Queremos dinero porque el dinero es independencia o, por lo menos, nos permite entretenernos comprando, una actividad que da sensación de liberación. Se libra uno del ansia de comprar lo que deseaba comprar. La publicidad trabaja para convencernos de que no podemos ser felices, ni siquiera vivir, si no nos compramos eso que todos compran. La felicidad está en el gasto, en la alegría de la pieza cobrada. El secreto de la felicidad, según Desmond Morris, lo heredamos de los tiempos en que nuestros antepasados eran cazadores antediluvianos. Ahora, en vez de cazadores, somos fetichistas, compradores de objetos caprichosos, niños eternos. En cuanto conseguimos la pieza perseguida, nos cansamos de ella, y salimos a buscar otra. Esto es básicamente el derecho a la busca de la felicidad.

La felicidad como invento reciente, americano, tenía en sus orígenes otro sentido.

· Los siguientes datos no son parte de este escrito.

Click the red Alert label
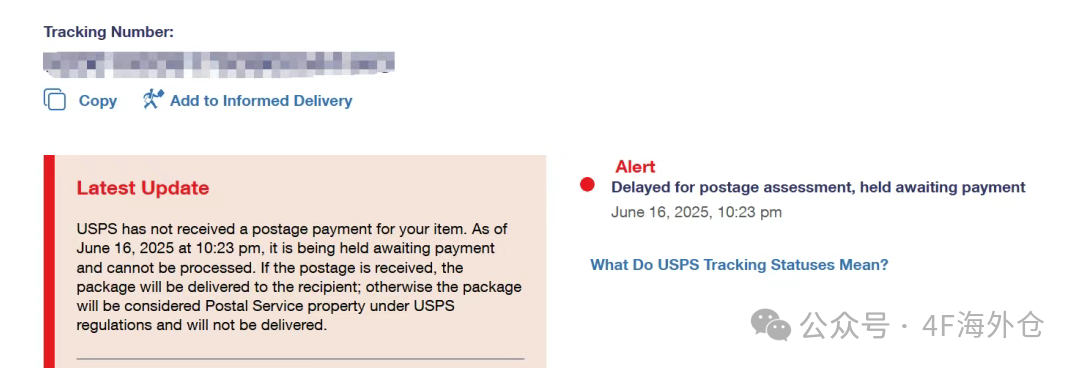This screenshot has height=368, width=1078. point(635,166)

Era una cuestión religiosa, moral. Lo ha explicado Darrin M. McMahon, autor de Una historia de la felicidad (Taurus). Antes de los nuevos cristianos de América del Norte, repudiados en Europa, expulsados, reformadores extremistas, la Tierra servía de doloroso tránsito a la felicidad del Paraíso eterno: la vida era un valle de lágrimas por culpa de Adán y Eva. Pero los cristianos proscritos de la América inglesa se inventaron que había que ser feliz en este mundo, conciliando vida pública y vida privada: parecía posible la transformación de la vida a través de la política. Y, como prueba del deber de ser felices, citaban los Evangelios: el primer milagro de Cristo consistió en convertir el agua en vino para diversión de los invitados a una boda. Pero los americanos copiaban su idea de felicidad de los antiguos griegos. La obligación humana de alcanzar la felicidad era el deber de vivir bien, con rectitud, disciplina y moderación, virtuosamente, es decir, sirviendo a la comunidad, esforzándose por el bienestar público. Cuando hoy me desean felicidad me dicen que viva bien.

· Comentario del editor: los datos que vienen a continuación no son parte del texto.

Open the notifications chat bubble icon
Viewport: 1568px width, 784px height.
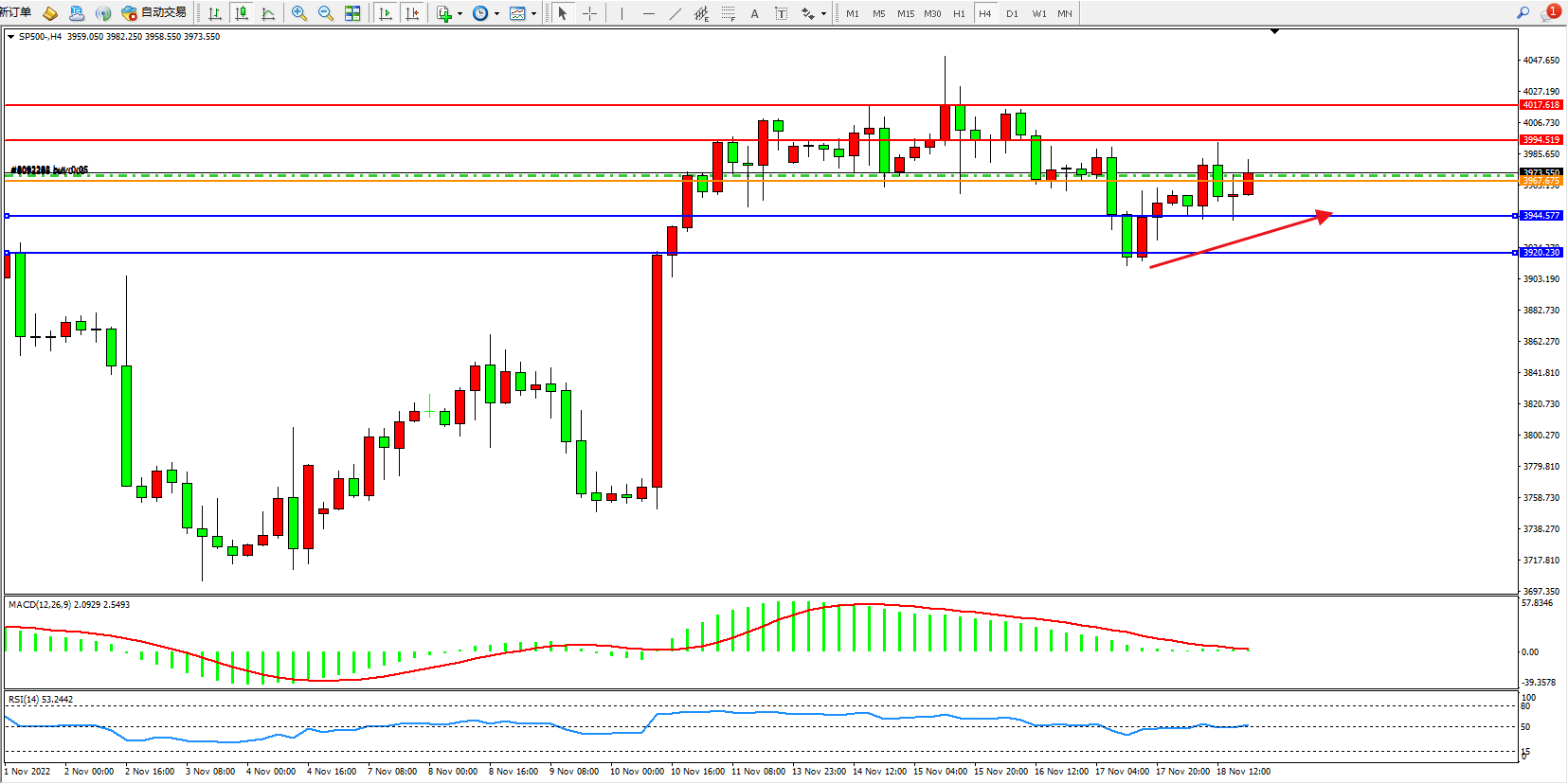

Los dos partidos hermanos, el PSOE y el PP, parecen concebir la política como aprovechamiento de los fallos de su mellizo. Son partidos de programas semejantes que, conforme se acercan las elecciones, más semejantes se hacen: los dos obedecen a los investigadores de la opinión pública, monstruo único de muchas cabezas. De acuerdo en lo fundamental, los dos partidos sólo esperan para ganar votos alguna avería del rival. Entre mis conocidos que siguen al PP percibo una especie de gran alegría a propósito de los retrasos del AVE entre Málaga y Madrid, como si quisieran constatar que la felicidad de unos depende de la infelicidad de otros. Ésta es toda la atención que nos merece el estado de la red ferroviaria andaluza.